Article

A record year for North Sydney transaction volumes

December 10, 2013 / By  

Transaction volumes in North Sydney are approaching the AUD 1.0 billion mark for the first time on record (AUD 955.42 million). To put the current figure in context, the previous high was in 2001 when AUD 509.4 million worth of product traded. The fund-through acquisition of 177 Pacific Highway (AUD 413.19 million) is the largest single asset transaction in the North Sydney market since Jones Lang LaSalle formally started reporting transactions in 1987. The transaction was interesting from a number of aspects:

  • Multiple investors were willing to deploy in excess of AUD 400 million into the North Sydney office market.
  • It was the first direct real estate acquisition in Australia by ARA (Suntec REIT).
  • The transaction reflected a fully leased initial yield of 6.89%.
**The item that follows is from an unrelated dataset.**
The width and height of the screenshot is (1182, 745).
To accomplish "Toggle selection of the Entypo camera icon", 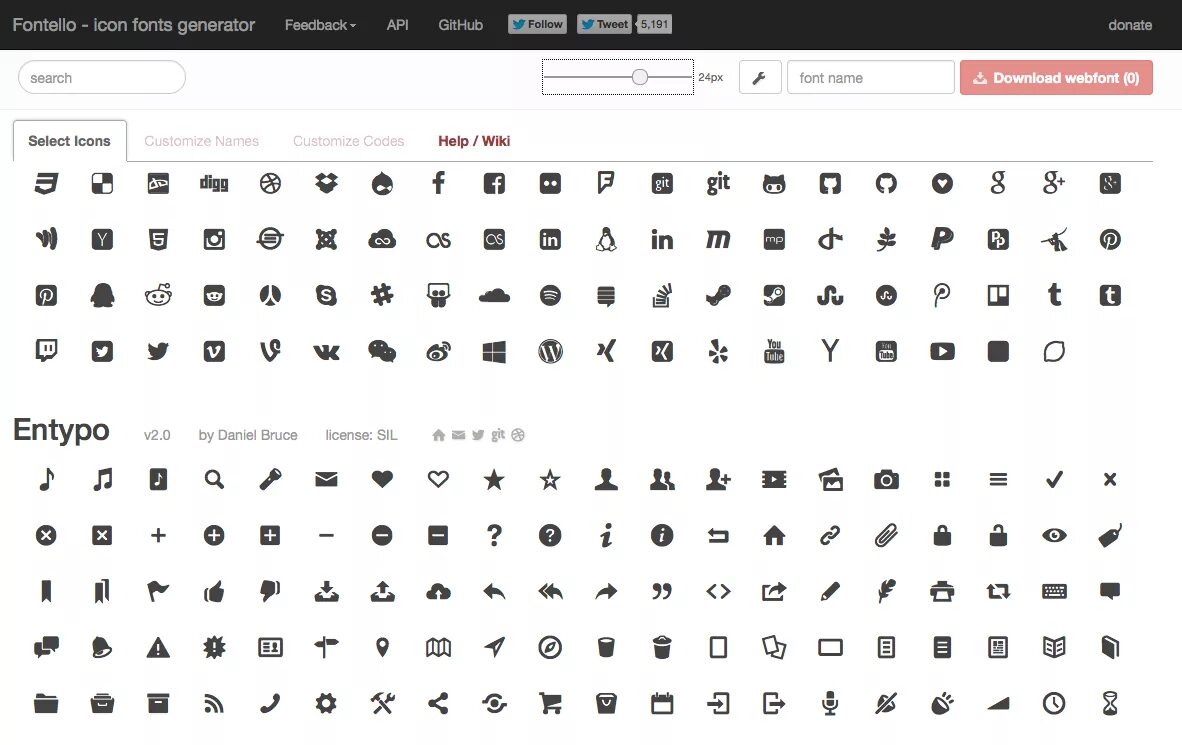I will (x=885, y=479).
Investor demand for large assets with core characteristics is strong. Passive investors have looked to acquire modern assets with strong covenants, long WALEs and the latest in sustainability credentials. The universe of this type of product, however, is limited. Over the past 10 years, less than 50 assets in excess of 30,000 sqm were created across core office markets in Australia. The acquisition of 177 Pacific Highway highlights that when an opportunity emerges to acquire an asset in this cohort of the market, investors are willing to compromise on location for additional yield.

With a shortage of core product available, a number of investors have moved up the risk curve to acquire assets with shorter WALEs or upcoming capital expenditure requirements in North Sydney. Recent transactions include: Northpoint at 100 Miller Street, which was acquired for AUD 279.7 million by Cromwell and Redefine Properties (South African), while 99 Walker Street was purchased by Investa Office Fund (IOF) for AUD 124.9 million.

Part of the willingness for taking on additional risk is the positive market fundamentals of the North Sydney office market. We believe North Sydney offers a compelling investment proposition. The North Sydney vacancy rate (direct) is 7.4%, the supply-side of the equation is well managed (the next development project is not scheduled to reach practical completion until 1Q16), while prime net face rents have risen by 28.7% between 2007 and 3Q13. The Sydney CBD, on the other hand, has only recorded prime net face rental growth of 14.3% over the same time period.

Furthermore, asset pricing in North Sydney is attractive relative to the Sydney CBD. The tighter end of the North Sydney yield range (7.00% to 8.00%) is 100 basis points higher than the Sydney CBD. Over the past 10 years, the benchmark yield spread between the two markets was 85 basis points.

Historically, the yield spread between North Sydney and the Sydney CBD has been heavily influenced by the level of liquidity in North Sydney. With liquidity at record levels and unsatisfied capital looking for product in North Sydney, there is scope for further yield compression in North Sydney over 2014.